METHODS: Prior to testing the W2 in small fields, the W2 was evaluated in standard large field conditions to ensure good detector performance. These tests included energy dependence, short-term repeatability, dose-response linearity, angular dependence, temperature dependence, and dose rate dependence. Next, scan settings and calibration of the W2 were optimized to ensure high quality data acquisition. Profiles of small fields shaped by cones and multi-leaf collimator (MLCs) were measured using the W2 and IBA RAZOR diode in a scanning water tank. Output factors for cones (4-17.5 mm) and MLC fields (1, 2, 3 cm) were acquired with both detectors. Finally, the dose at isocenter for seven radiosurgery plans was measured with the W2 detector.

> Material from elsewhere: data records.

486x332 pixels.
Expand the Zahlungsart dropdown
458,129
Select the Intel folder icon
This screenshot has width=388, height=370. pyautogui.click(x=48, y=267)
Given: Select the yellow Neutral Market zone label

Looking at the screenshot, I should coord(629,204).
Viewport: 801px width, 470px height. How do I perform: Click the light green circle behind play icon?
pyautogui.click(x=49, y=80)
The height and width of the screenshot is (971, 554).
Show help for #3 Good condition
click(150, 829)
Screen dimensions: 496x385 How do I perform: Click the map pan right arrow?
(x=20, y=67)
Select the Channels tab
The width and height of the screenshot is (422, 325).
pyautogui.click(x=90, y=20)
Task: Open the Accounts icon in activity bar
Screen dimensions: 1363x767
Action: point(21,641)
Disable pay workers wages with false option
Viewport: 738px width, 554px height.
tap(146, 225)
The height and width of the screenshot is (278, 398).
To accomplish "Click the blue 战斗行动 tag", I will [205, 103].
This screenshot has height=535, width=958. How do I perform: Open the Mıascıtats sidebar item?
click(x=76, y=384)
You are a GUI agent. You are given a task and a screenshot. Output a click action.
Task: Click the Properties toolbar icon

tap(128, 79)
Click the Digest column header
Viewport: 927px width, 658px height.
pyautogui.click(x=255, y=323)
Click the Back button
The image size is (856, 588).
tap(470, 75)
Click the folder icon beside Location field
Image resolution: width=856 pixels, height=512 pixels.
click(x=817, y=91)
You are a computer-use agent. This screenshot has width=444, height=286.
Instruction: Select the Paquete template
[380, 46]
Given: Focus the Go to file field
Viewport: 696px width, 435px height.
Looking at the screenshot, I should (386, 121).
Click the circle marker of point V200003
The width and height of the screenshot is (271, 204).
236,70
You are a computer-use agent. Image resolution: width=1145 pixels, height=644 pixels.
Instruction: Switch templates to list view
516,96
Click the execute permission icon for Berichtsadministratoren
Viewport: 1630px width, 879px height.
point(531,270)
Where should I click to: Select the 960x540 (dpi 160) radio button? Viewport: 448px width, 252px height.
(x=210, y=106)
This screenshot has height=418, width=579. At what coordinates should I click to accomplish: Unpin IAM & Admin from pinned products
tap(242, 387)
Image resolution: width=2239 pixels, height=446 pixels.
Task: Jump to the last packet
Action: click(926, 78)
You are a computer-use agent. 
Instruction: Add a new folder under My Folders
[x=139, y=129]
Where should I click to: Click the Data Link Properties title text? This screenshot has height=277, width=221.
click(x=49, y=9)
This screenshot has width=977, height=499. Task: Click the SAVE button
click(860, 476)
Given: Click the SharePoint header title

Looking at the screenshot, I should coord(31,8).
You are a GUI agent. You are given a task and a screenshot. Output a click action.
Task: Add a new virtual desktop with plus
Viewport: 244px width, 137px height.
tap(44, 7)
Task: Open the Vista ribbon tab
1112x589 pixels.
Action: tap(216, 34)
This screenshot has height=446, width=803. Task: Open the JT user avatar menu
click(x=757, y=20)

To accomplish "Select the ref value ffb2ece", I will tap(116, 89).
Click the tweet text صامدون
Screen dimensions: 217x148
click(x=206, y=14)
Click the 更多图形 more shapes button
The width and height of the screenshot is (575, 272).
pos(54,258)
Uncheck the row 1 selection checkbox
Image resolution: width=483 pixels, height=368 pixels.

RESULTS: W2 exhibited acceptable warm-up behavior, short-term reproducibility, axial angular dependence, dose-rate linearity, and dose linearity. The detector exhibits a dependence upon energy, polar angle, and temperature. Scanning measurements taken with the W2 and RAZOR were in good agreement, with full-width half-maximum and penumbra widths agreeing to within 0.1 mm. The output factors measured by the W2 and RAZOR exhibited a maximum difference of 1.8%. For the seven point-dose measurements of radiosurgery plans, the W2 agreed well with our treatment planning system with a maximum deviation of 2.2%. The Čerenkov light ratio calibration method did not significantly impact the measurement of relative profiles, output factors, or point dose measurements.
CONCLUSION: The W2 demonstrated dosimetric characteristics that are suitable for radiosurgery field measurements. The detector agreed well with the RAZOR diode for output factors and scanned profiles and showed good agreement with the treatment planning system in measurements of clinical treatment plans.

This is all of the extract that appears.